**What is needed:** Copy word for word the part of the Metallica passage starting at "Nonetheless this rumour" and ending at "although not blatantly’.".

**Passage given:**
* START *
Birth School Metallica Death - Vol I
Page 25
‘I think about Cliff all the time,’ says Ulrich. ‘It’s not something that goes away, and it’s not something that I want to go away. I’m the kind of person who doesn’t look at a glass and see it as being half-empty or half-full, I see it as being overflowing. So when I think of Cliff, I think of the three albums we were able to make together, and the friend I was able to have in him. You could hear his influence on the band in songs like “Orion”, and I suppose there is always the question of how that influence would have continued had we been able to make more music together, but I suppose that’s something we’ll never be sure of.’
A largely unheard response to the question ‘What would Cliff do?’, however, is, ‘Conspire with James Hetfield to remove Lars Ulrich from Metallica’s ranks.’ In the years since the bass player’s death, it has become something of a badge of honour for those associated with Metallica at the time to have been privy to the rumour that the group’s Danish member was keeping a beat to borrowed time. The whisperers have it that Hetfield and Burton were tired of playing with the drummer, and that it was believed by both men that their colleague’s uneven technical abilities were holding back their band. Offstage this still smouldering rumour asserts that front man and bass player had grown weary of their drummer’s relentless energies with regard to the business aspects of Metallica’s operation and had come to view their colleague’s drive for matters other than the music itself as being characteristic of a calculating and career-minded rock star. As the story goes, such was the tinnitus-like insistence of the Dane’s shtick that it had been decided that following the conclusion of the group’s bookings for 1986 – the final date of which was originally scheduled to take place at Selina’s in Sydney on November 27 – Ulrich’s position as a member of Metallica would be terminated.
Reviewed today such a plan seems fanciful, and for reasons that go beyond the simple truth that Ulrich owns the legal rights to the very name ‘Metallica’. It may have been that prior to Burton’s death both the bassist and Hetfield – and to an unspecified degree, presumably Hammett as well – were foolhardy enough to believe that the attentions of their audience could be attracted to a similar-sounding group with a different name, but had this folly been realised the musicians would quickly have had cause to consider their absent drummer with fondness. Ulrich had taken charge of Metallica’s offstage operation to such a formidable degree not only because his temperament and outlook were suited to this role, but also because his band mates had allowed him to do so; in many cases Ulrich’s partners could not be bothered to sully their hands with matters more routine than the writing, playing and recording of music. Such was the level of Hetfield’s inattentiveness to such exterior details that the front man would often fall asleep during business meetings; this it was safe to do because elsewhere in the room sat another man possessed of such attention to detail that it is difficult to imagine him falling asleep at any point in his life.
Nonetheless this rumour had sufficient currency that it has been addressed publicly on more than one occasion (the first time by Xavier Russell in Metallica: A Visual Documentary, a 1992 band biography co-authored with his Kerrang! colleague Mark Putterford). Writing on the website for the magazine Classic Rock, former Kerrang! editor Geoff Barton recalls how ‘in pre-Classic Rock days a few of us from Kerrang! went out for a drink with Scott Ian and [Anthrax drummer] Charlie Benante, circa 1986’, an occasion where the author ‘distinctly remembers Ian pretty much telling us that Metallica were thinking of changing drummers, although not blatantly’.
* END *
Entries on target coordinates:
* START *
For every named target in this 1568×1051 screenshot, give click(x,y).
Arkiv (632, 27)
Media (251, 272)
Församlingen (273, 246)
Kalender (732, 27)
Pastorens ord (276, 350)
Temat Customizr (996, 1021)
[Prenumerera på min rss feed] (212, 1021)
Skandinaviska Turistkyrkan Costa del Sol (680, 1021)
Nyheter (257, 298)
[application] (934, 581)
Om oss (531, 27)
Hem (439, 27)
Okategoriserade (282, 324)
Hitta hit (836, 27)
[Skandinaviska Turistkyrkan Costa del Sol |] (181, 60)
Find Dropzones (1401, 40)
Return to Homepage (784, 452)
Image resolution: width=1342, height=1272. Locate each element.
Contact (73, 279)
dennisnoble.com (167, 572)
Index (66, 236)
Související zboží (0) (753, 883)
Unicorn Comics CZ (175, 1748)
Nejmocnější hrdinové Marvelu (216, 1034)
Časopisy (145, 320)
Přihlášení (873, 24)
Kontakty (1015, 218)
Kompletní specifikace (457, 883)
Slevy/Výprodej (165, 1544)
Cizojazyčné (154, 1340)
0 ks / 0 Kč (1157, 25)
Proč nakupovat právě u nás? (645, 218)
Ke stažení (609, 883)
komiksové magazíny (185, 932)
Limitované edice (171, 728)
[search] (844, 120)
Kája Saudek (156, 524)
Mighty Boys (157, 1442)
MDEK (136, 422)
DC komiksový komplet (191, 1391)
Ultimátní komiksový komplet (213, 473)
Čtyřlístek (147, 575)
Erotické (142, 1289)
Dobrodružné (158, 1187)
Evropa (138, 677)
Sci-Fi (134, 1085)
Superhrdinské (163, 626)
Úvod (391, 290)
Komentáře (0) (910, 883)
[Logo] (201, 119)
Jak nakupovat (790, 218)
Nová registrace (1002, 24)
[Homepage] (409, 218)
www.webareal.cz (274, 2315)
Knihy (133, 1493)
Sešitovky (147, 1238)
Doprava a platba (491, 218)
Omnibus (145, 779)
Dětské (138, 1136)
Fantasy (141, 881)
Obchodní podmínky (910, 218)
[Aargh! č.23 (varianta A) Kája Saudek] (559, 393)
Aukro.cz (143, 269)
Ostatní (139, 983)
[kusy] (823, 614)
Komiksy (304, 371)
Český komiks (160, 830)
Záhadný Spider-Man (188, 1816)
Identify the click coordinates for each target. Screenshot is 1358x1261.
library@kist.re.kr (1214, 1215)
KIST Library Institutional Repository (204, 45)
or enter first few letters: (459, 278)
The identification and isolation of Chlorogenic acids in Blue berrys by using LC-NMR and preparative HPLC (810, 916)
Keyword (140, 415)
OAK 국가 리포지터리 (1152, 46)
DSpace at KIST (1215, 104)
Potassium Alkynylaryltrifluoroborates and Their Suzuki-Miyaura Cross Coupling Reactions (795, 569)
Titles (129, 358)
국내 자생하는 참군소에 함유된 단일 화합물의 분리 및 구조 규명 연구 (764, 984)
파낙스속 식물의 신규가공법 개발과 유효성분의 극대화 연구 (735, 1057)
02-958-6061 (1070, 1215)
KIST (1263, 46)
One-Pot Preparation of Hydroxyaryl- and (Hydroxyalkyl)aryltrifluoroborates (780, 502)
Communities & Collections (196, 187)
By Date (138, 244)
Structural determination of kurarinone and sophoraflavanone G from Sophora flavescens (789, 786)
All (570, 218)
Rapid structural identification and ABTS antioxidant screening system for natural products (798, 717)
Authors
* END *
**Written response:**
Nonetheless this rumour had sufficient currency that it has been addressed publicly on more than one occasion (the first time by Xavier Russell in Metallica: A Visual Documentary, a 1992 band biography co-authored with his Kerrang! colleague Mark Putterford). Writing on the website for the magazine Classic Rock, former Kerrang! editor Geoff Barton recalls how ‘in pre-Classic Rock days a few of us from Kerrang! went out for a drink with Scott Ian and [Anthrax drummer] Charlie Benante, circa 1986’, an occasion where the author ‘distinctly remembers Ian pretty much telling us that Metallica were thinking of changing drummers, although not blatantly’.